The feeling of a dry and irritable eye, although common is not always caused by a lack of tears. The lack of tears is seen in very uncommon conditions such as Sjogren’s syndrome, chronic conjunctivitis and after radiotherapy to the head.
The most common cause of the feeling of dryness is an imbalance in the composition of tears occasionally also related to poor movement of the eyelids.
The human tear is a remarkable fluid. It must protect the surface of the eye from dryness, flush dust, allergens and other debris from the surface of the eye and provide protection from all types of germs.
Tears consist of mucus, oil and a complex, salty water. Because the surface of the eye is greasy in nature, water will not stick well to it. This is where the mucus of the eye is important. Mucus acts like a detergent allowing the watery tear to stick to the surface and to protect it from dryness. Each time we blink, the upper eyelid comes down to meet the lower lid where the tear reservoir is stored. When the upper lid lifts, it brings with it a thin sheet of tear to coat and protect the eye.
This “tear film” must remain intact until the next blink. This may be anywhere from a few seconds to a half a minute or more. If the tear film begins to “break up” before the next blink rejuvenates the tear film, dry spots will begin to form and eventually the symptom of dry, irritable eye will be apparent. Thus, it is now evident that the dry eye feeling can occur with tears present, simply because the tear film is not stable long enough to protect from blink to blink. Unfortunately, we cannot be thinking of blinking all the time, as this is an unconscious and automatic event.
In health, the tear film protects from dryness up to extremes of environmental stress. However, even the perfect tear film may not cope with extremes of dryness and dusty air. Under such circumstances, even a normal eye may feel tired, irritable and dry.
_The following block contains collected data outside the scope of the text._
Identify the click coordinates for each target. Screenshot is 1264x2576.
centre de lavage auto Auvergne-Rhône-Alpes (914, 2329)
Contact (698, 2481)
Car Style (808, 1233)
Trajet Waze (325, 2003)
If any part of the tear composition is reduced in quality or if the lids do not function properly, symptoms will occur. Classically, that of an irritable dry feeling eye with foreign body sensation, worse as the day advances especially if the person tries to read, watch TV use a computer or encounters a dry, dusty, windy or smoky environment.
It is more usual for some degree of failure of several parts of the tear film than solely from failure of one part alone.
After examining the eyelid and tear film, the eye specialist will have a good idea where the problem lies. Not always is it possible to achieve improvement, however, if you wish to feel more comfortable, you must be absolutely compliant with the following treatment for at least two months. If at the end of this time, you feel no improvement in symptoms, you may wish to reappoint to the eye specialist to determine if further treatment is available. There is no point in further assessment if you have not been compliant with treatment as the doctor will not be able to help further.
TYPES OF THERAPY
These should be applied not less than three times a day, preferably five times a day in each eye, one to two drops at a time. Available over the counter (prescription not required) the following are suggested:
Refresh Tears Plus /10
Poly Tears /10
I suggest trying these sequentially and score each at the end of bottle use, scoring each out of ten. Continue using the one which provided the greatest comfort.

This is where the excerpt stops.